[Richiesta scritta A] Nel testo estratto, in quale città Jacopo compì gli studi giovanili?

[Testo estratto]
####
Jacopo allievo e successore di Vittorino da Feltre  
Alcuni elementi biografici , relativi alla formazione giovanile di Jacopo e alla sua successiva esperienza di docente , appaiono particolarmente interessanti .
Egli ,compiuti gli studi giovanili a Cremona , divenne , come conferma lo storico della scienza G. Sarton , canonico regolare di Sant'Agostino (4). Nel XV secolo , a Cremona , come in altri centri dell'umanesimo italiano , convivevano nell'ambito matematico due distinte tradizioni : una " cultura matematica dotta " , coltivata nell'insegnamento universitario e una " cultura matematica pratico-operativa " insegnata nelle scuole d'abaco attraverso i manuali in volgare . Ne è esempio , fra tutti , l'opera del cremonese Leonardo Antoni , autore di una " Pratica geometriae o Artis metrice practicae compilatio " , che fu docente a Bologna sin dal 1405 - 1406 . Il livello notevole raggiunto dagli studi dell'Antoni è testimoniato da un passo tratto dal Codice Atlantico [f. 247 ra] in cui Leonardo da Vinci afferma : " Tolli l'opere di Leonardo Chermonese " .
E' molto significativo che già nei manoscritti l'opera di Leonardo Antoni compaia sia in latino che in volgare . Nel trattato dell'Antoni si trova , tradotta in volgare e seguita da un esempio numerico di applicazione della formula , la regola di Erone per il calcolo dell'area di un triangolo in funzione dei suoi lati . L'uso di tale regola , presente nell'opera della tradizione araba dei Banu-Musa e nota col titolo " Verba filiorum " , tradotta in latino da Gerardo da Cremona ( sec. XII ) , segnala che il matematico cremonese del XV secolo era a conoscenza delle ricerche geometriche archimedee della tradizione greco-araba . Il lavoro di ricerca e insegnamento dei matematici del Quattrocento , come Leonardo Antoni ,a cui anche Jacopo deve la propria iniziale formazione scientifica , si sviluppò in pieno Umanesimo . Essi così alternarono la riscoperta dei classici con i tentativi , sempre più frequenti , di dare alle loro opere una veste manualistica che ne consentisse da un lato la più vasta circolazione e , dall'altro , finalizzasse i loro testi direttamente all'insegnamento . E' infatti chiaramente evidente un lento ma significativo e parallelo procedere tra la traduzione e la diffusione delle opere matematiche della tradizione greco-araba e l'affinamento della prassi didattica nella cultura occidentale come documenta il Beaujouan (5) .
####
[Materiale fornito]
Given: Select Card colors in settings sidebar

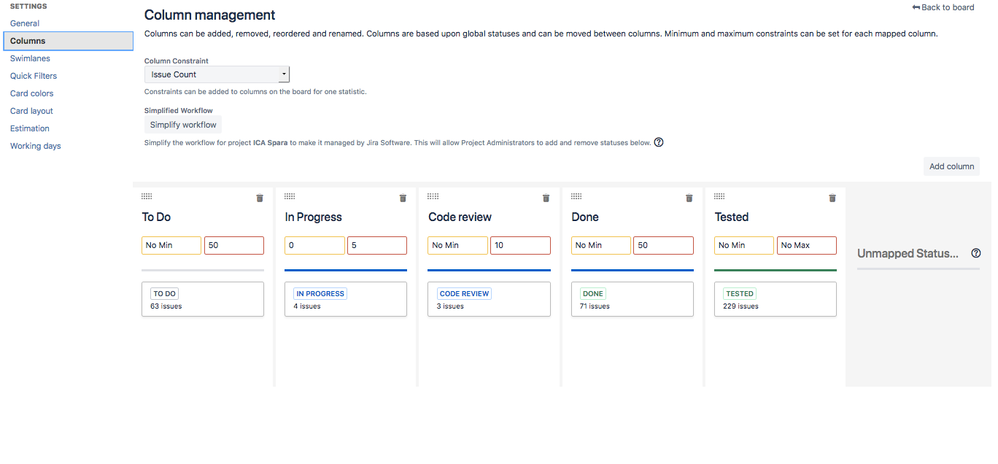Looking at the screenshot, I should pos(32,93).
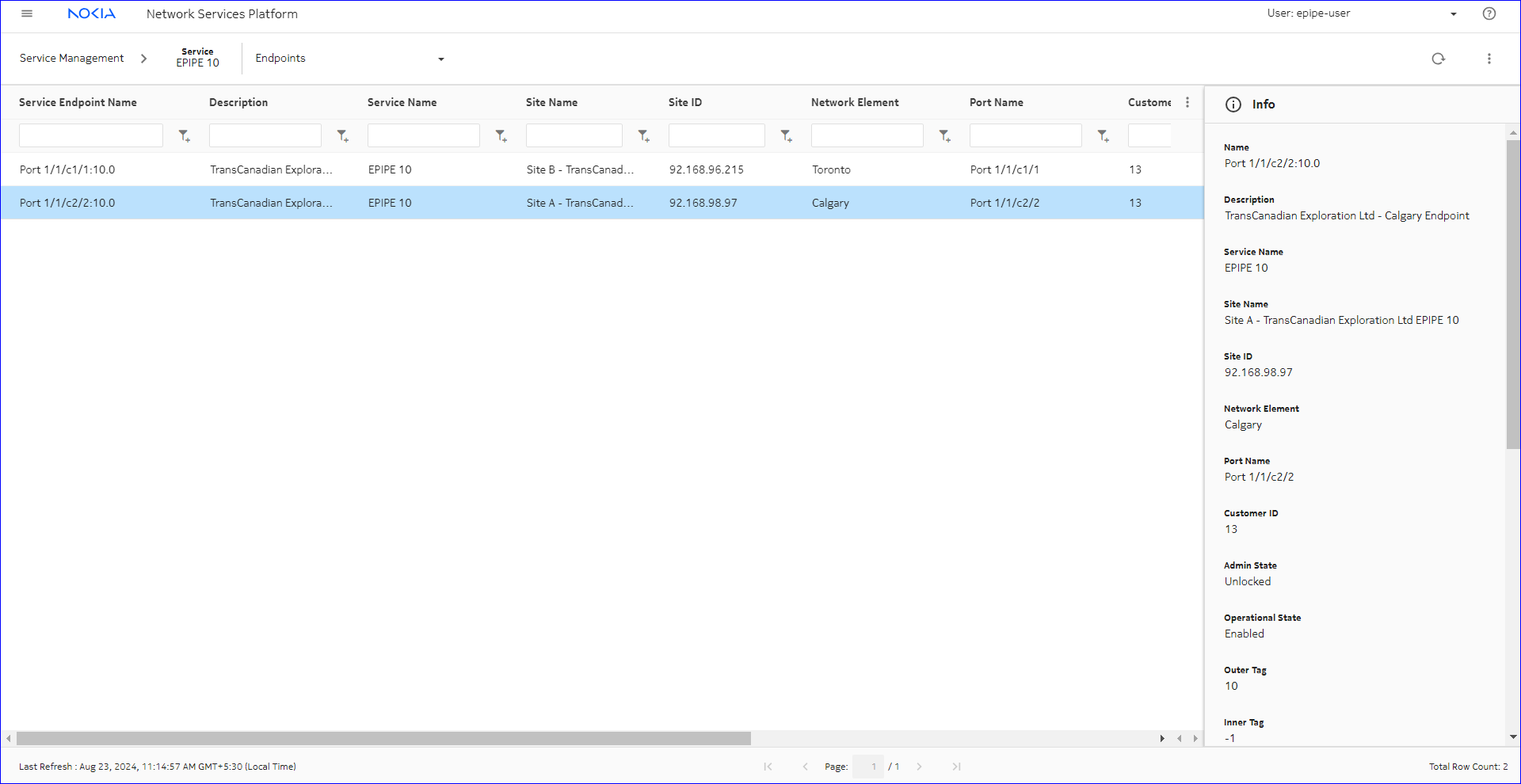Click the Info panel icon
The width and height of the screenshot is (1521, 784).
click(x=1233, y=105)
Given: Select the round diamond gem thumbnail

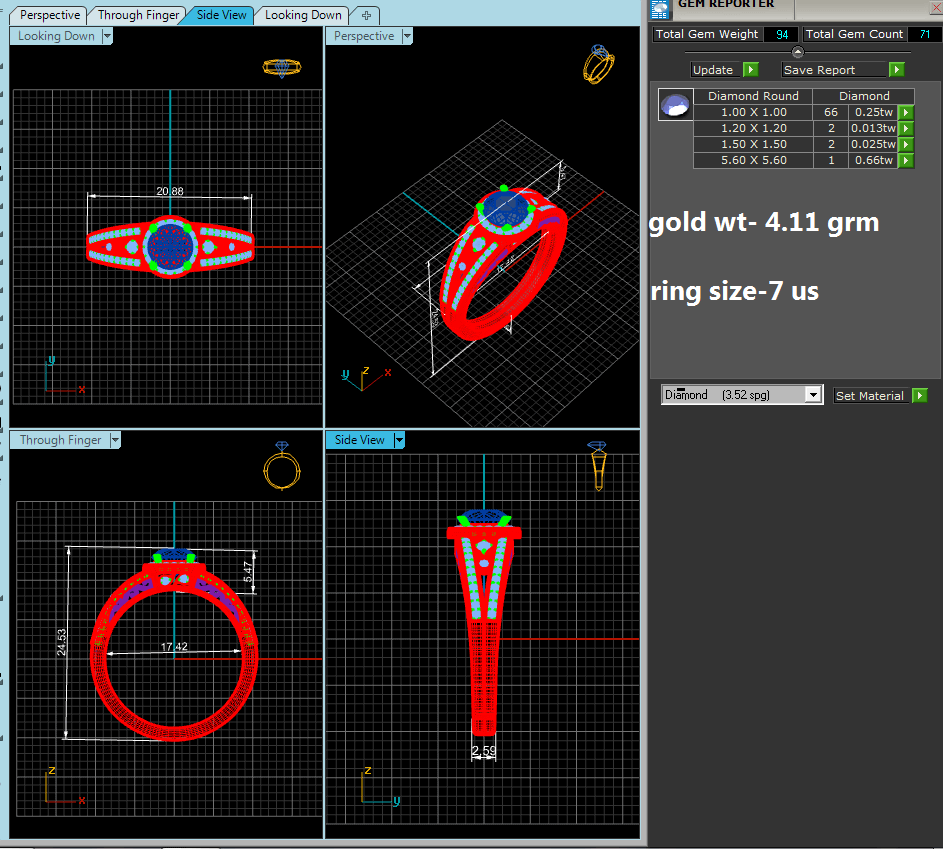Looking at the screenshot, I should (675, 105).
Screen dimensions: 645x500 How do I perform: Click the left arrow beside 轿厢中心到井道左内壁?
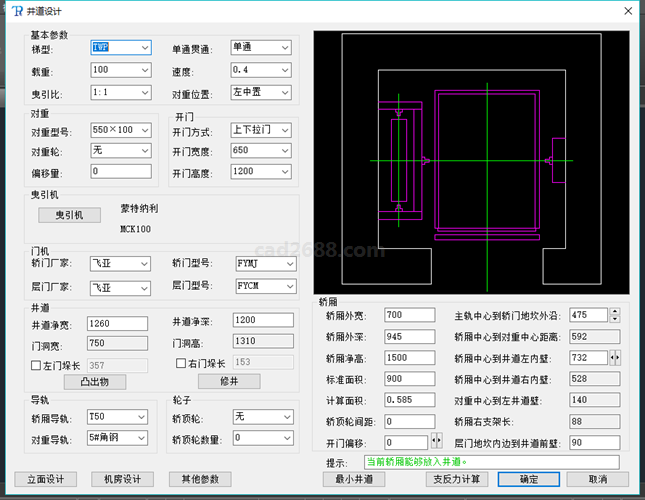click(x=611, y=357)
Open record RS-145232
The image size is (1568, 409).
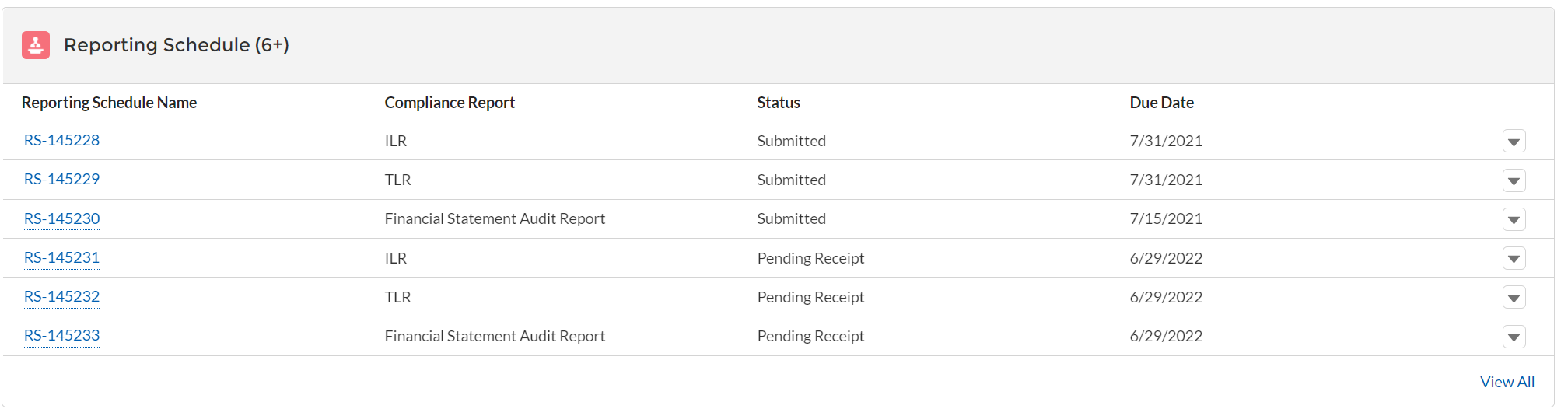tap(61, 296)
####
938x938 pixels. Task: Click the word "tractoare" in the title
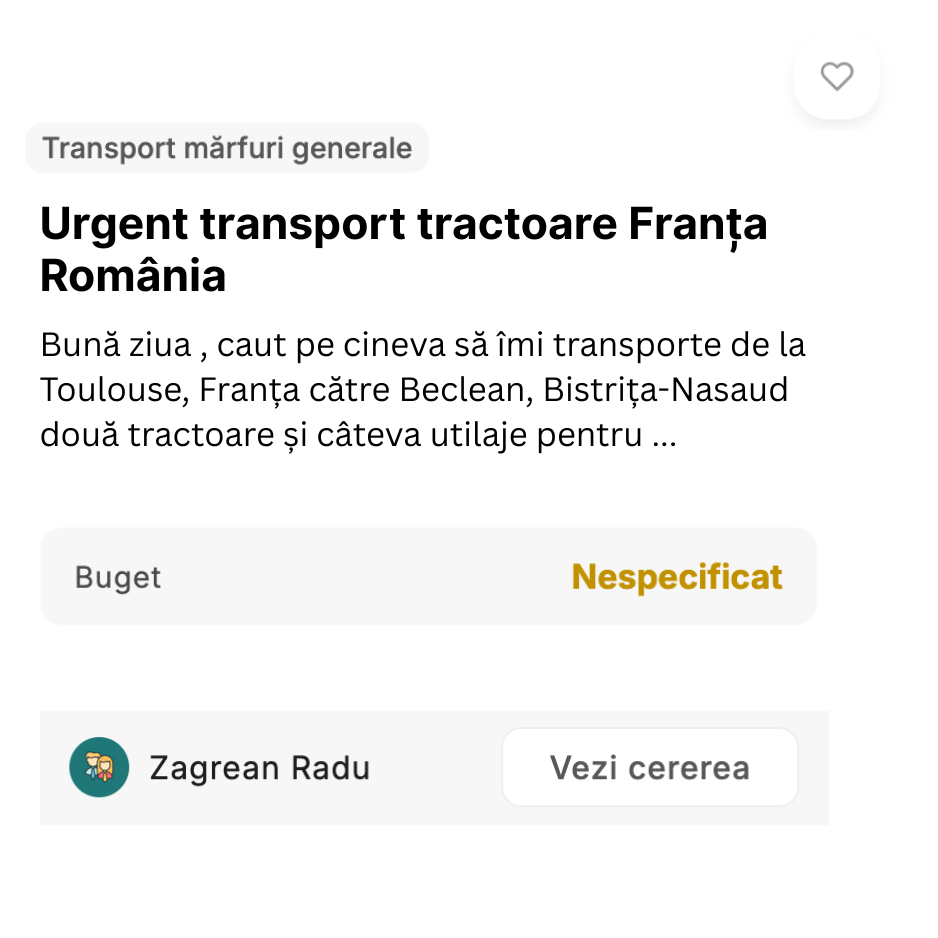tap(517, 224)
####
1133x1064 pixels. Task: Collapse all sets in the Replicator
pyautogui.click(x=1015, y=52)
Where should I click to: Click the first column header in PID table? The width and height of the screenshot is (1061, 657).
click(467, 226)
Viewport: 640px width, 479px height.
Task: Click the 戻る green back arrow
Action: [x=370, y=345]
####
[Richiesta scritta B] Mostra ogni riga dei record che contiene la stringa "Given", riportandola senza modifiche.

[Risposta corretta A] A Cremona.

[Risposta corretta B]
Given: Select Card colors in settings sidebar
Given: Select the round diamond gem thumbnail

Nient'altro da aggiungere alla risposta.